0.5% Down Payment in Sonoma County

The CHF Access Program provides a 3% loan to be coupled with an FHA 96.5% loan to be used for buying an owner occupied loan in Sonoma County. The 0.5% down payment from the buyer can come from a family gift, a 401k loan or from a downpayment assistance program like the City of Santa Rosa’s ADDI program. There is an income limit of $96,240 of qualifying income for Sonoma County. The terms of the second loan are 15 years fully amortizing at 8.25% rate. On a $300,000 home purchase, the minimum down would be $1,500! Total payment would be $2,142 including PITIMI&2ndP&I.
Here’s the sizzle and rub.

SIZZLE
The minimum down payment of 0.5.% can come from a relative or 401k loan.
May own other property
High income limit of $96,240
SFR, PUD, FHA approved condos (FHA condo look-up https://entp.hud.gov/idapp/html/condlook.cfm )

RUB
Owner occupied only
FHA rate on first will be higher than normal market rate by about ½%
Single unit homes only
Max DTI 43%
No non-occupant co-borrowers allowed

Have you borrower call to qualify. 48 hour pre-approvals.

Fannie Mae 5% Down in Sonoma County is Back!

95% LTV loans are now insurable in Sonoma County without an income limit. Mortgage insurance companies are now insuring these for our County, a good sign that values are not expected to decline further. Minimum FICO 620 and 2 months of reserves are required.

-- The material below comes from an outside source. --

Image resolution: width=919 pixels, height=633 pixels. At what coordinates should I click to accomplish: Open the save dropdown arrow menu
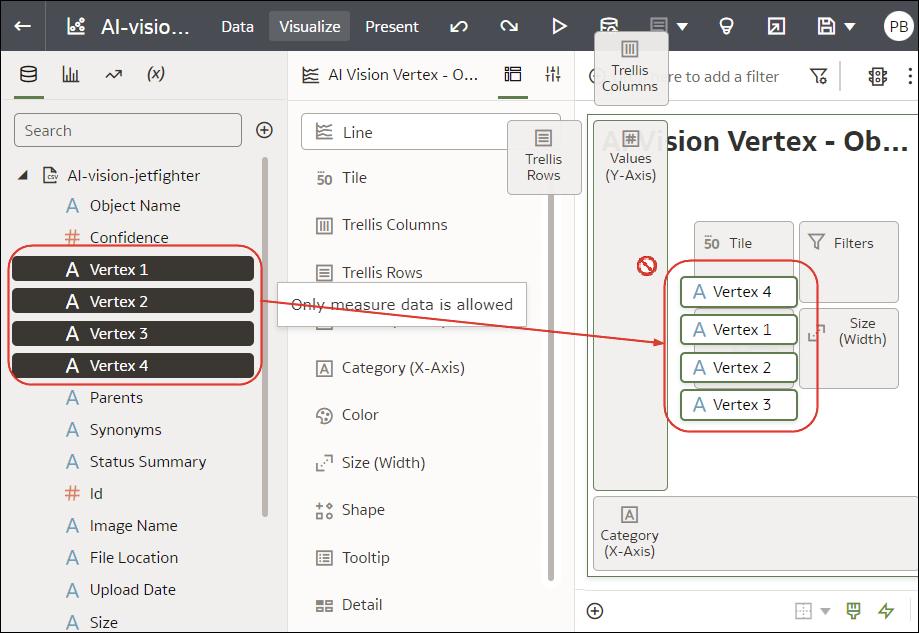tap(847, 27)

Interest Only going the way of Stated Income

Freddie Mac will be eliminating its Interest Only product. At that time the company announced that on or about September 1, it will cease purchasing and securitizing IO mortgages, including Freddie Mac Initial Interest fixed-rate and adjustable-rate mortgages. As agents and brokers know, what Fannie or Freddie do, the other usually follows, and with them, most investors. This will leave portfolio and hard money lenders as the only entities possibly offering IO products by late summer.

Rates

Are we heading for lower rates, or higher rates? Certainly there is no inflationary pressure (which would result in higher rates initiated by the Fed), although GDP for the fourth quarter was revised slightly higher, and was the strongest quarter of economic growth in more than six years. But National Existing Home Sales decreased over 7% in January and was much weaker than expected. At over 3 million units available for sale, at the current pace this is almost an eight month supply. And for the sales in January, 38% were "distressed" sales which include foreclosures.

Also on Friday we had the Chicago Purchasing Managers Index show a little increase in February, but the Michigan Consumer Sentiment Index dropping slightly from January's levels. But continued faith in U.S. economy could fade quickly (resulting in lower rates) without signs that Congress is crafting plans to address the very large deficit in which we find ourselves - Bernanke believes that deficits need to be brought down to 2.5% to 3% of the nation's gross domestic product to be sustainable.

Rate-wise, dealers and investors become a little nervous about mortgages. Looking ahead to March, however, we have some uncertainty about the Fannie & Freddie buyout impact, consumer concern over the employment situation and we have the employment number this Friday, scheduled termination of the Fed MBS purchase program, an FOMC meeting mid-month, the usual 2 rounds of treasury auctions, and shaky equity and currency market. This keeps volatility throughout March in the daily rates we see.